Requirements:
In the records below, copy out word for word every line from the one holding "Given: Open the grid 颜色 dropdown showing 自定" to the one holding "Looking at the", with both of those lines included. Leave the pictures out of your copy.

Given records:
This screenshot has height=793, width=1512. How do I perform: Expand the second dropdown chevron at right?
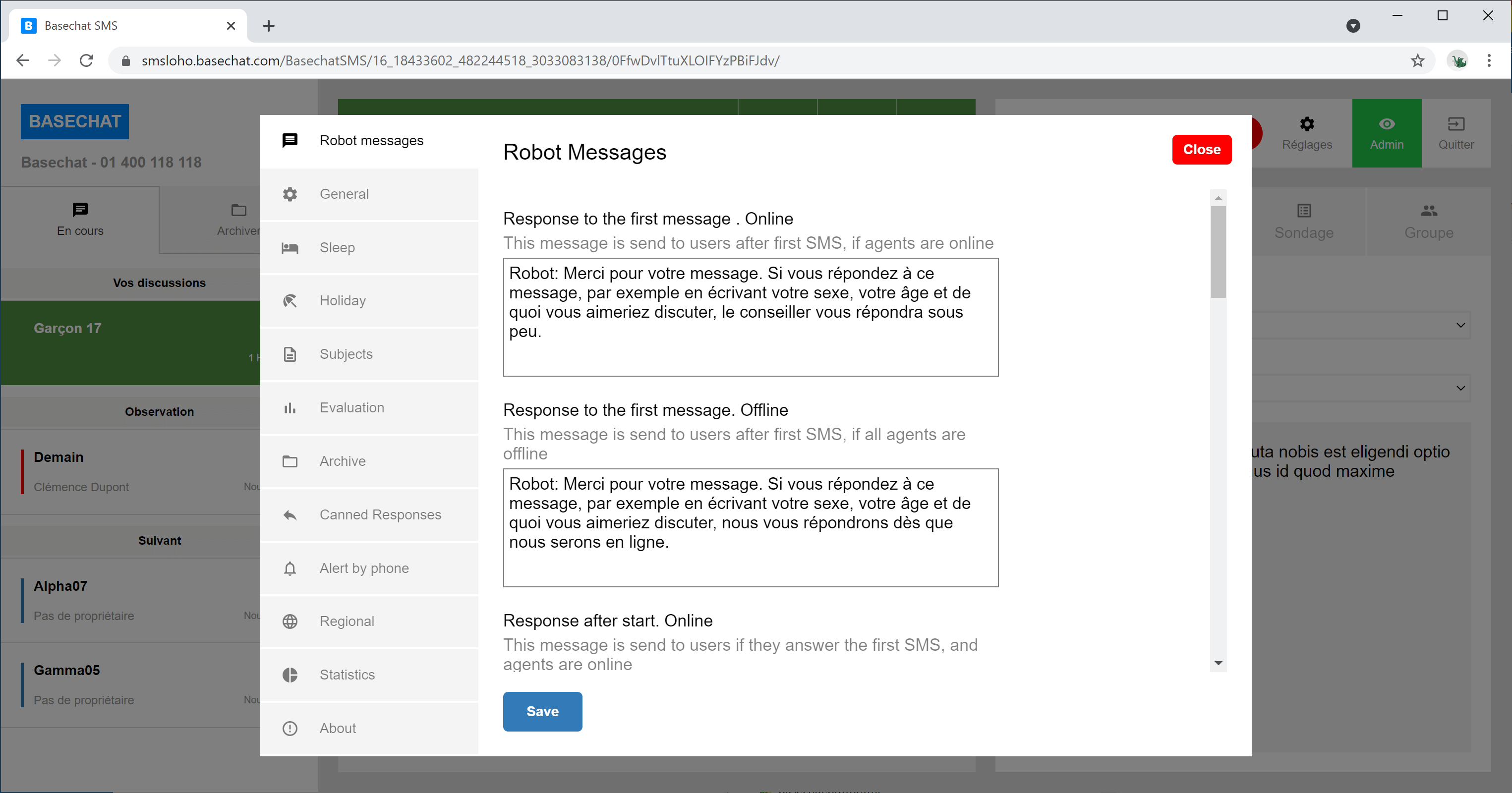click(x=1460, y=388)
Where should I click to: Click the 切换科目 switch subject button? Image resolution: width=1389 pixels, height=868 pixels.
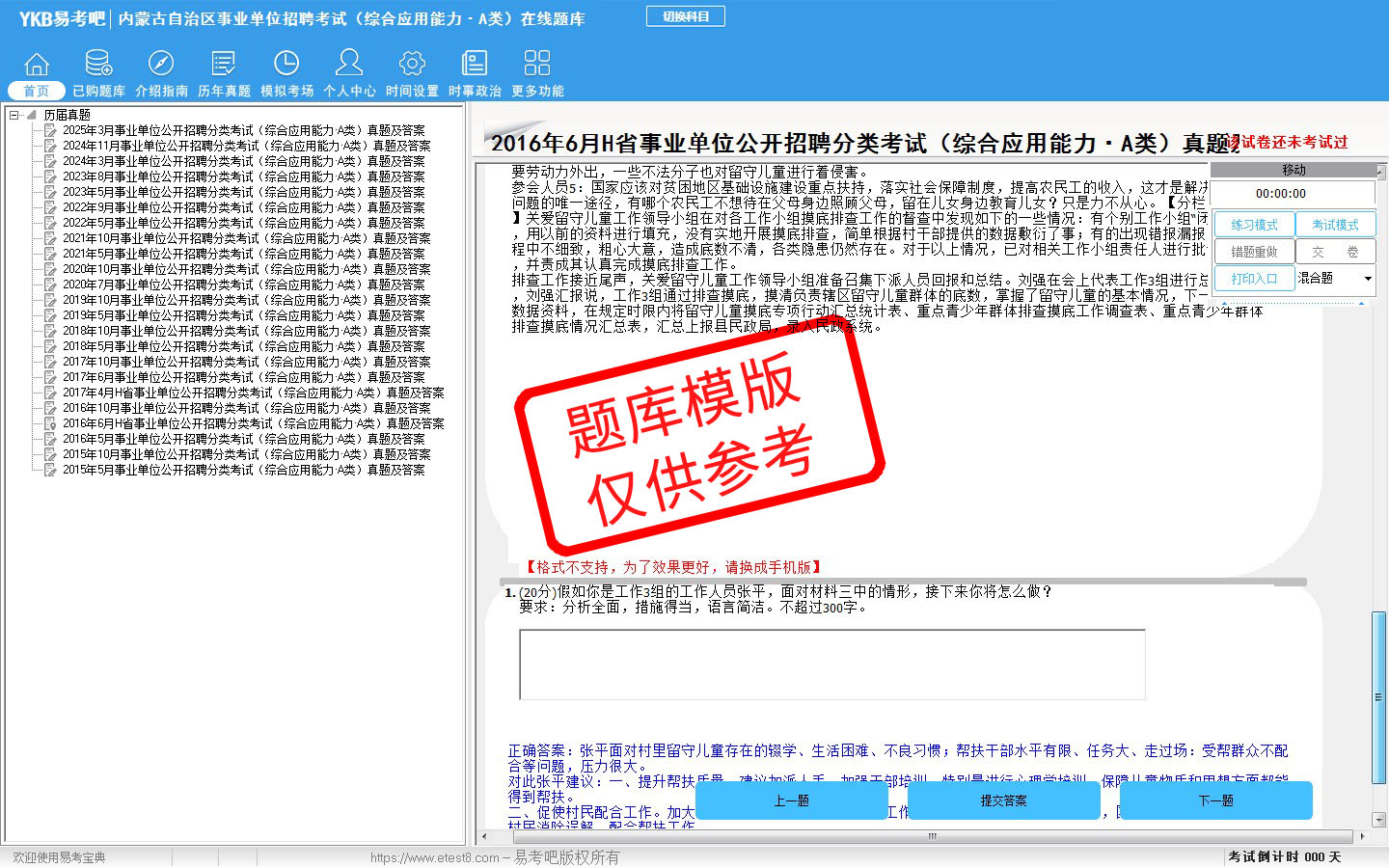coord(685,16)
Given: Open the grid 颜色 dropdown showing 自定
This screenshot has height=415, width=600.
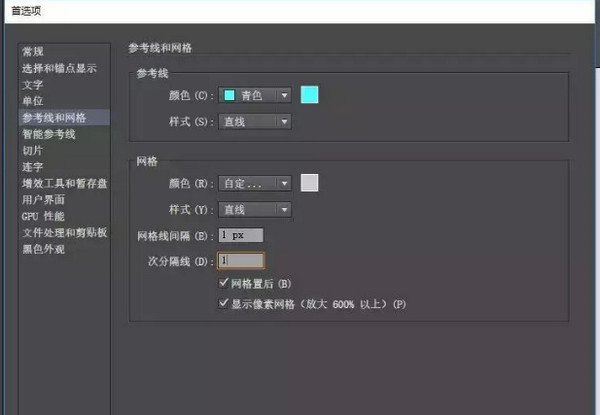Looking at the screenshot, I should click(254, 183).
---
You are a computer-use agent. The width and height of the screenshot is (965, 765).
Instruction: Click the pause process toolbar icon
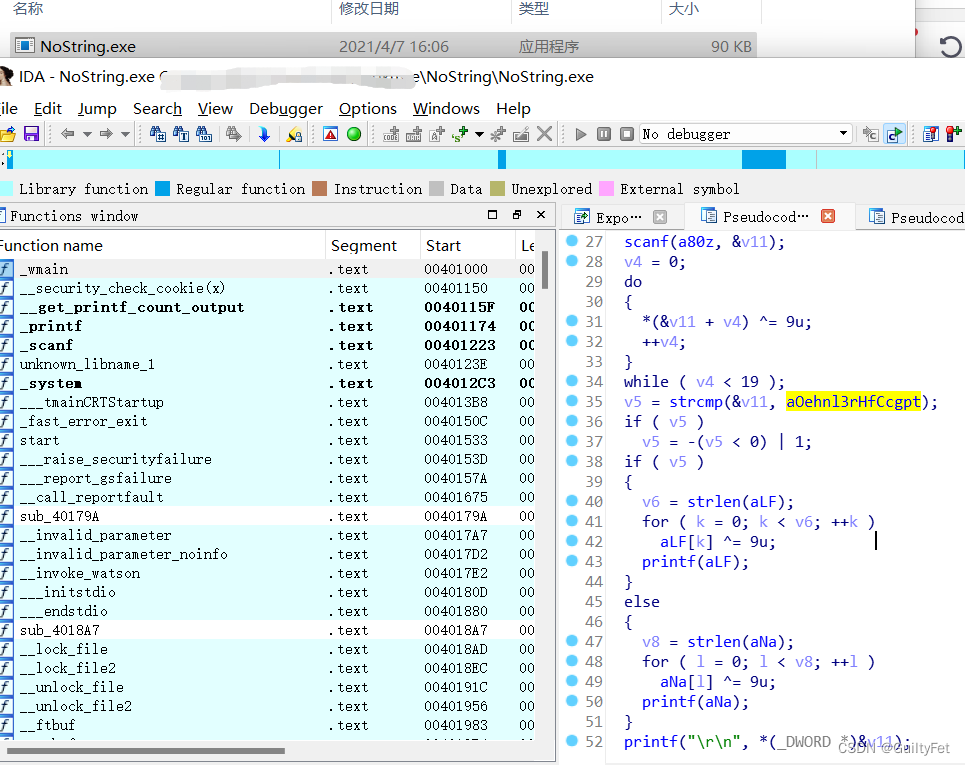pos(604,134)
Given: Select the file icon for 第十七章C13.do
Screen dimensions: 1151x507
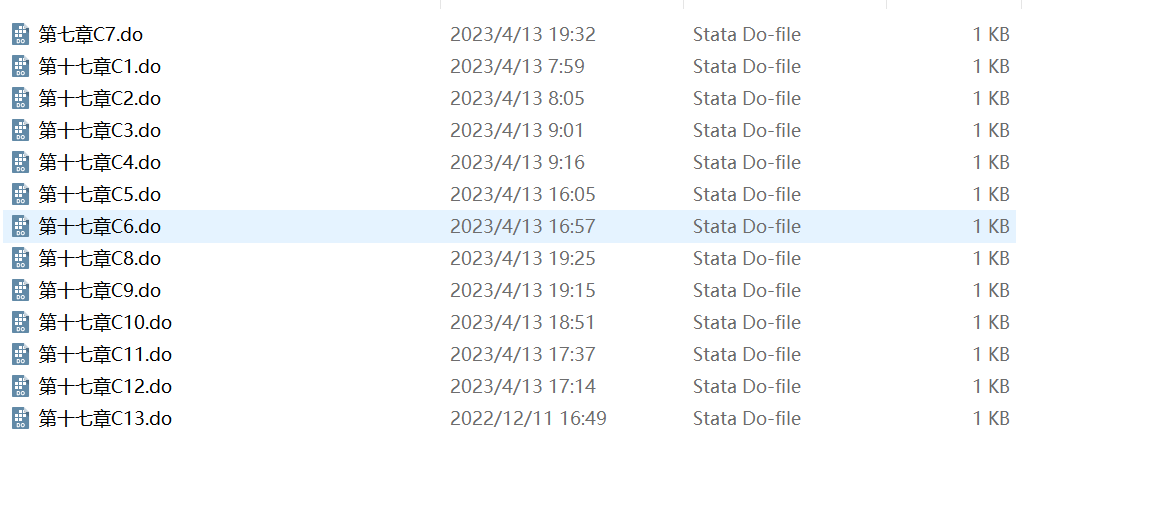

Solution to this exercise:
Given: Open the grid 颜色 dropdown showing 自定
This screenshot has height=415, width=600.
Looking at the screenshot, I should click(254, 183).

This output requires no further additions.